START Page extract
HC questions bail to two NRHM accused

While Jaiswal is accused of favouring unqualified firms to supply medical items under the NRHM scheme, Singh is accused of raising false bills in the name of supplying materials.

Allahabad | Updated: February 6, 2014 2:44:14 pm

A Division Bench of the Allahabad High Court has raised questions on the manner in which a single judge bench granted bail to the two accused in the National Rural Health Mission (NRHM) scam — former BSP MLA Ram Prasad Jaiswal and Dinesh Kumar Singh — on December 5. It has referred the matter to the Bench headed by Chief Justice D Y Chandrachud for further hearing.

While Jaiswal is accused of favouring unqualified firms to supply medical items under the NRHM scheme, Singh is accused of raising false bills in the name of supplying materials.

The December 5 order had come in dispute after the two accused filed correction applications and obtained favourable orders on December 11 without informing the CBI counsel, allegedly to get bail from the court of special CBI Judge, Ghaziabad.
The correction applications pertained to a particular section of the Prevention of Corruption Act, 1988, which was not mentioned in the original bail order. However, CBI had approached the Chief Justice on filing recall applications against the order passed on the correction applications.

The Chief Justice Bench, while referring the issue of recall of applications to a Division Bench, comprising Justices Amar Saran and Amreshwar Pratap Sahi, had stayed the operationalisation of the December 5 order. The Division Bench has allowed the recall applications filed by the CBI and also said that the stay on operationalisation of the December 5 order would continue till the matter is finally disposed off.
END Page extract
### Task 1
Which judges does the news report name?
### Task 2
Retype the part of the news report starting with "A Division Bench of" and going on through "for further hearing.".
### Task 3
According to the news report, on what date did the two accused obtain favorable orders on their correction applications?
START Provided data
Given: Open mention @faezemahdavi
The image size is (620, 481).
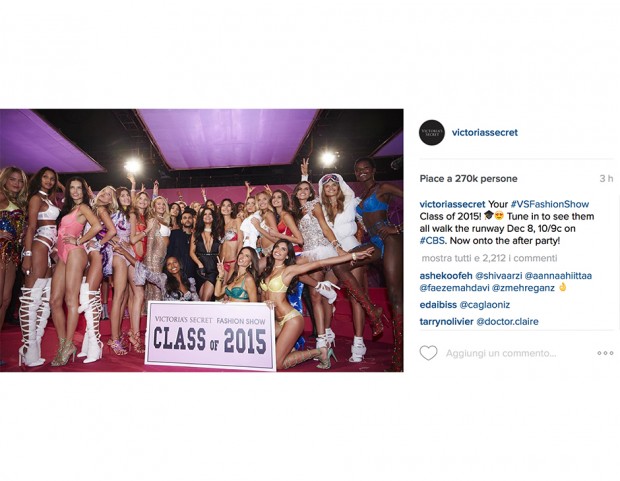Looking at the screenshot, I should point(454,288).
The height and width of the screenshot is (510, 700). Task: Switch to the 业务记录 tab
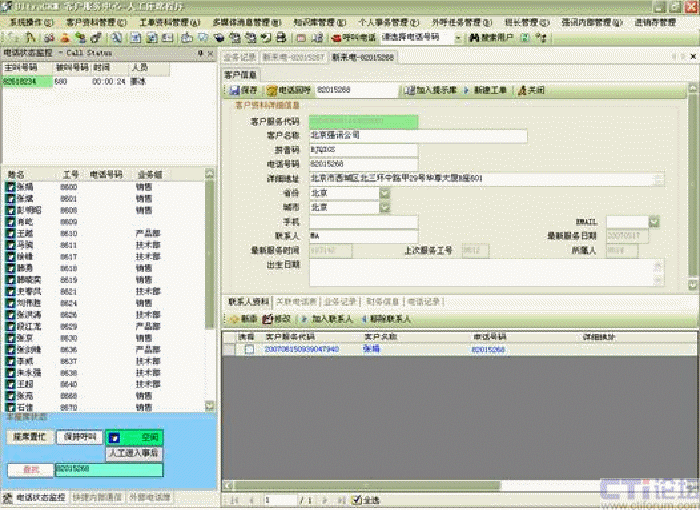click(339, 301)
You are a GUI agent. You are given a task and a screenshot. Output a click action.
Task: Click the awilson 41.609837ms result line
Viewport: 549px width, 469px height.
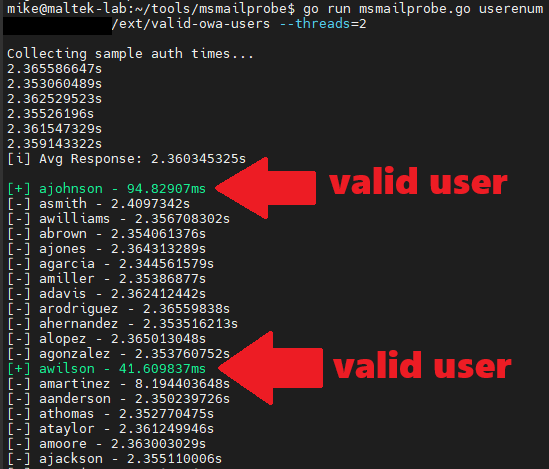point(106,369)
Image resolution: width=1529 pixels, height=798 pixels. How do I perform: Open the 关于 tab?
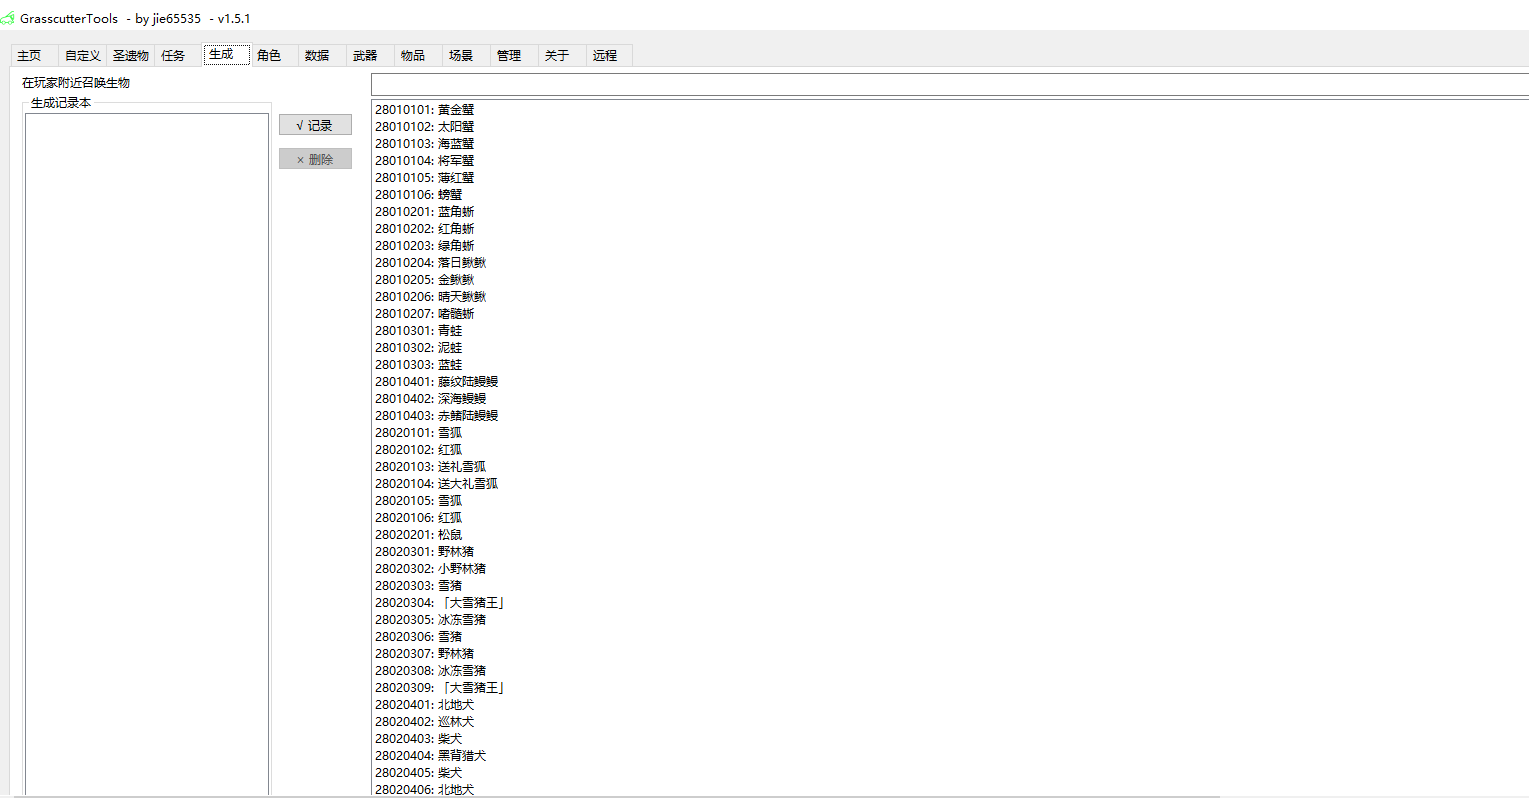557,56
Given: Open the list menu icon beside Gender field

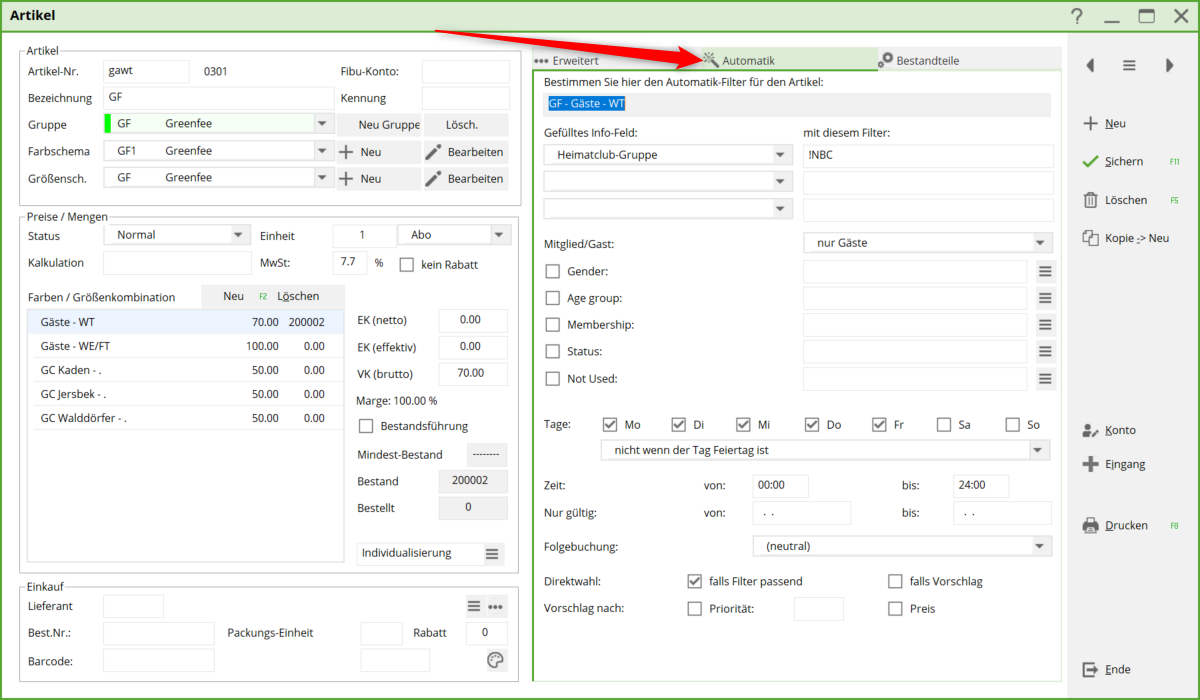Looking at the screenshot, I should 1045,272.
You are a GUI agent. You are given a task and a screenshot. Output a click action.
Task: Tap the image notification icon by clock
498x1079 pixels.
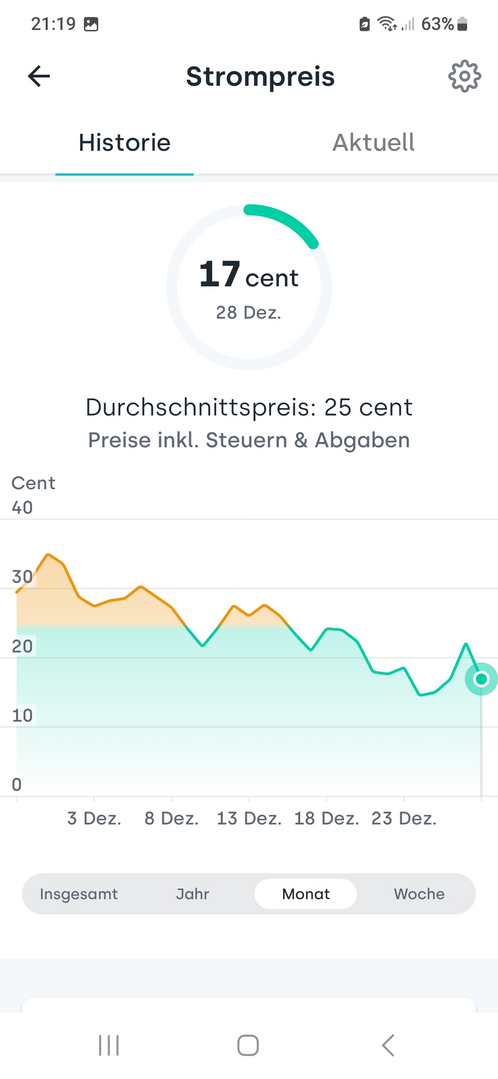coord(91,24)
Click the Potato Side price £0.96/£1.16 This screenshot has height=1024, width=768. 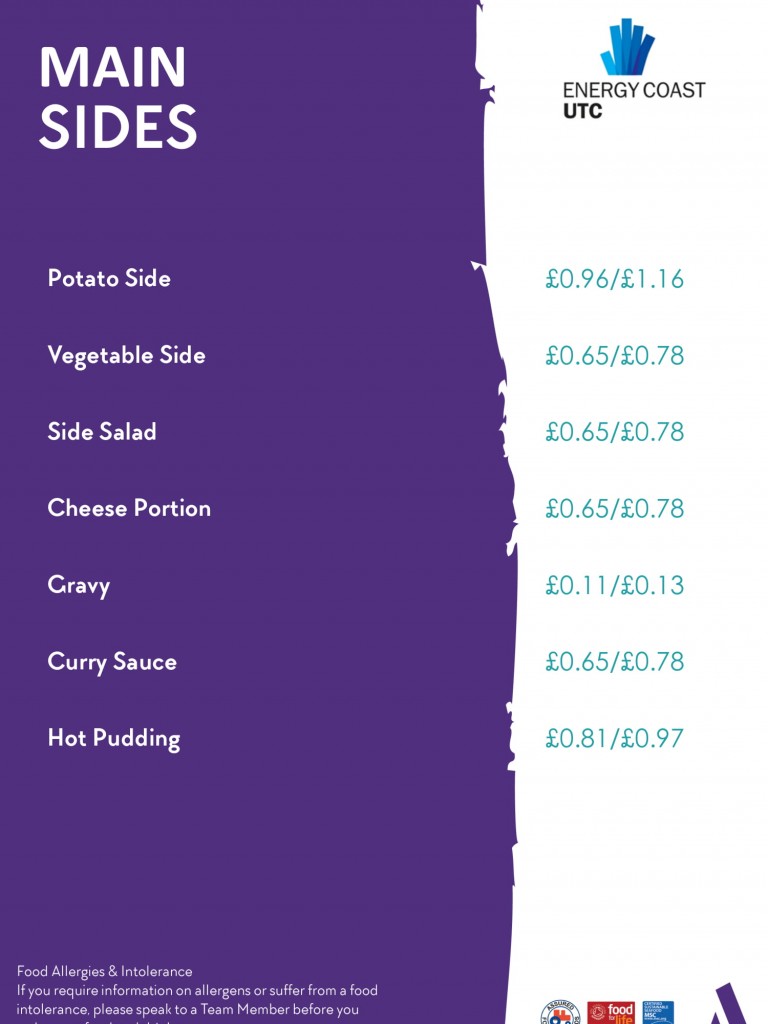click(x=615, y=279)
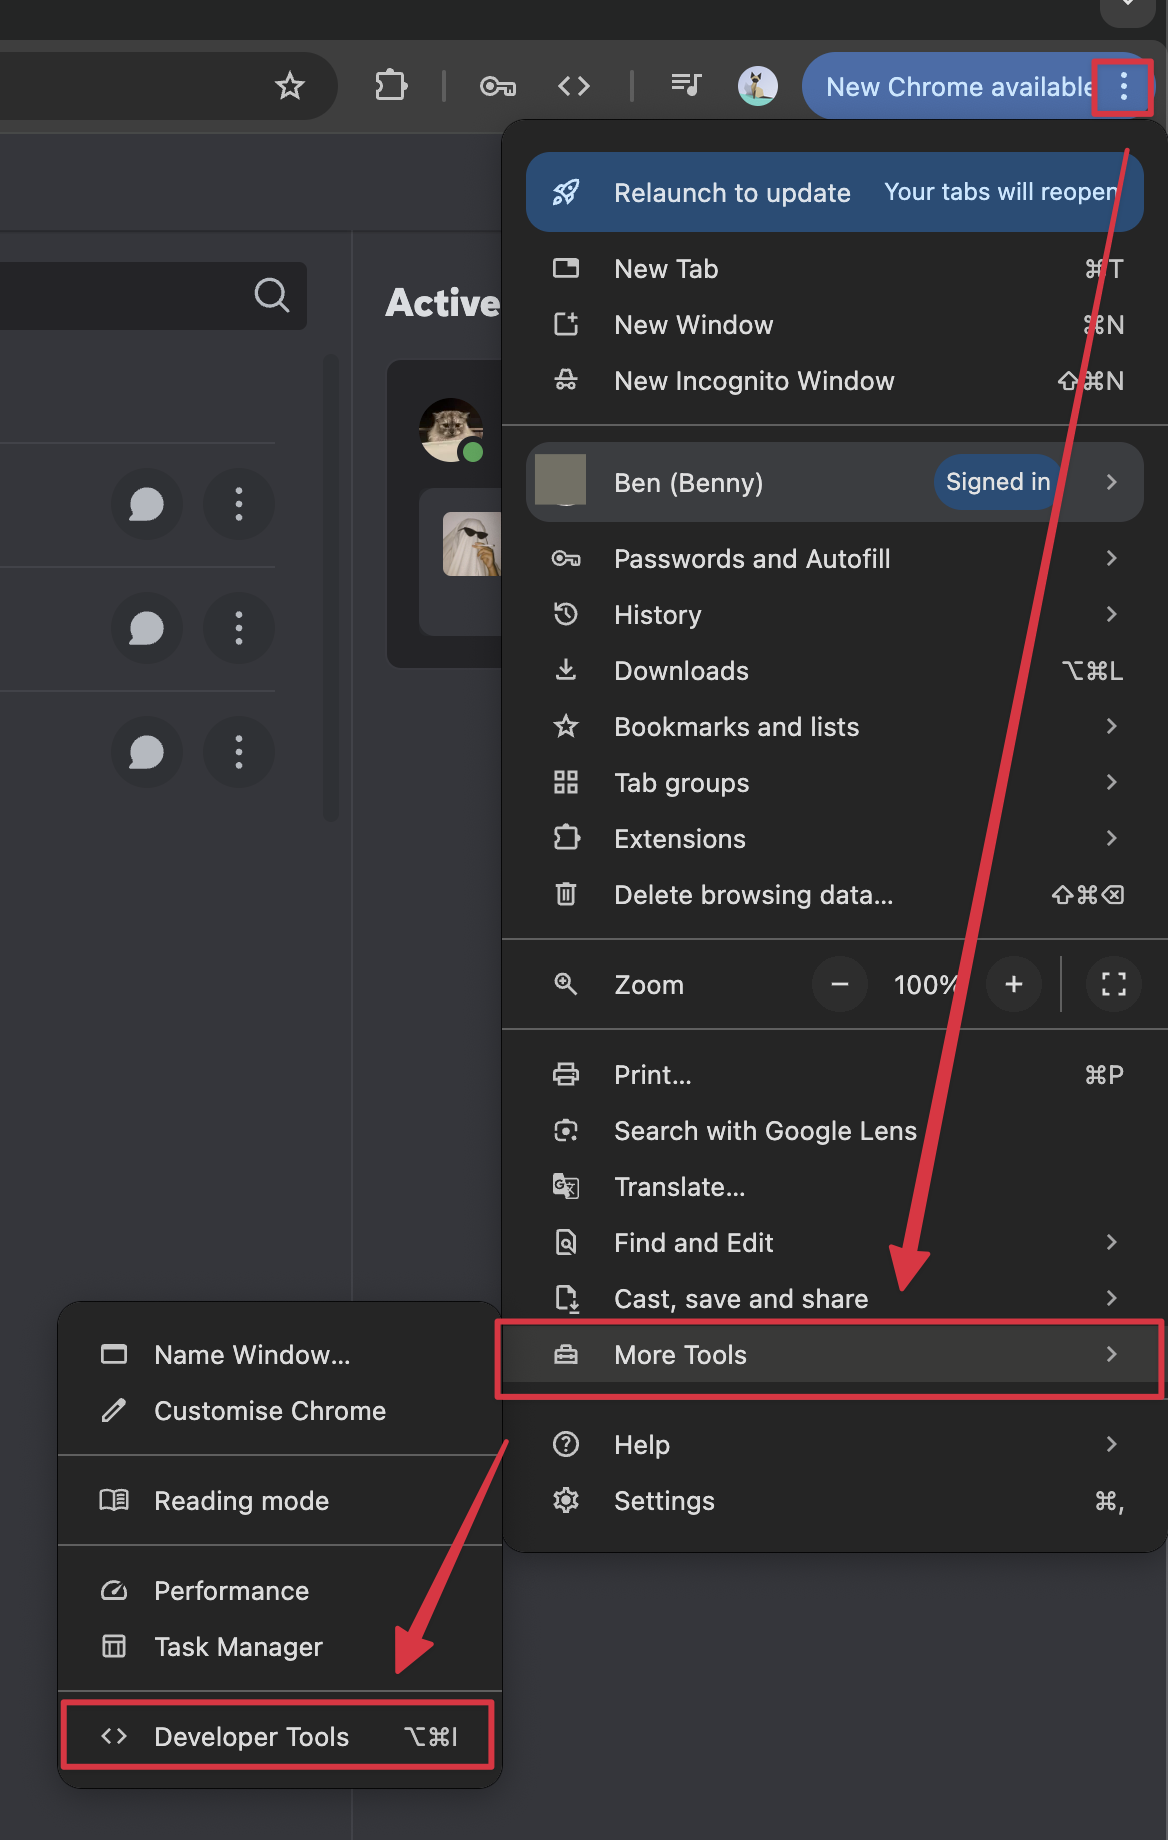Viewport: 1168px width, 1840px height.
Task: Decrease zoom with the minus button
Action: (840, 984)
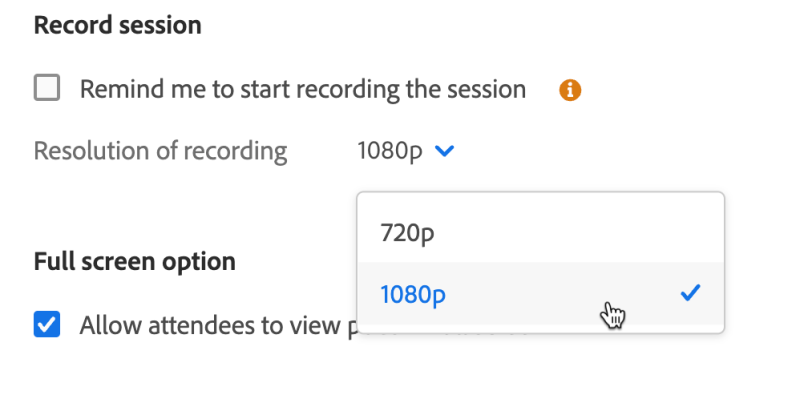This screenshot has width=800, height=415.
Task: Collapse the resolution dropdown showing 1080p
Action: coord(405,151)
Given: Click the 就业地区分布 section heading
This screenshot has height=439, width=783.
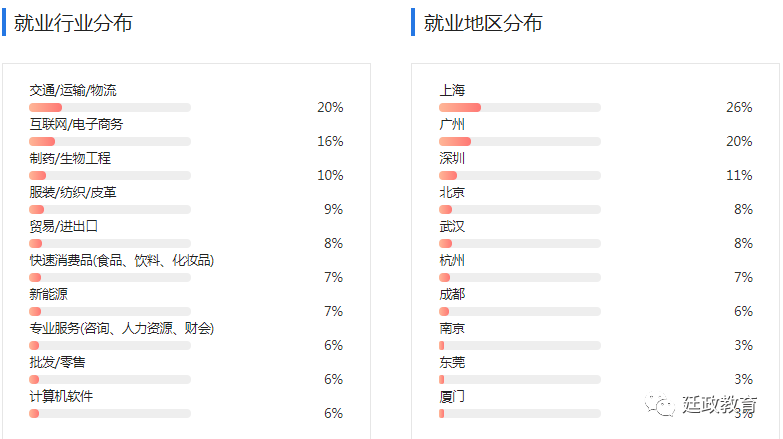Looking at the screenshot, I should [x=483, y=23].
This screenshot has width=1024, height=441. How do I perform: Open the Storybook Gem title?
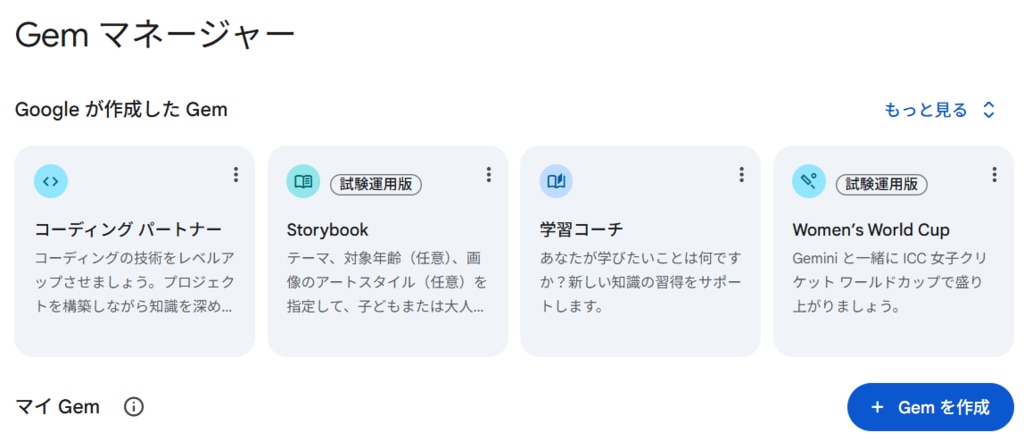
END Provided data
### Task solution 1
D Y Chandrachud, Amar Saran, Amreshwar Pratap Sahi

### Task solution 2
A Division Bench of the Allahabad High Court has raised questions on the manner in which a single judge bench granted bail to the two accused in the National Rural Health Mission (NRHM) scam — former BSP MLA Ram Prasad Jaiswal and Dinesh Kumar Singh — on December 5. It has referred the matter to the Bench headed by Chief Justice D Y Chandrachud for further hearing.

### Task solution 3
December 11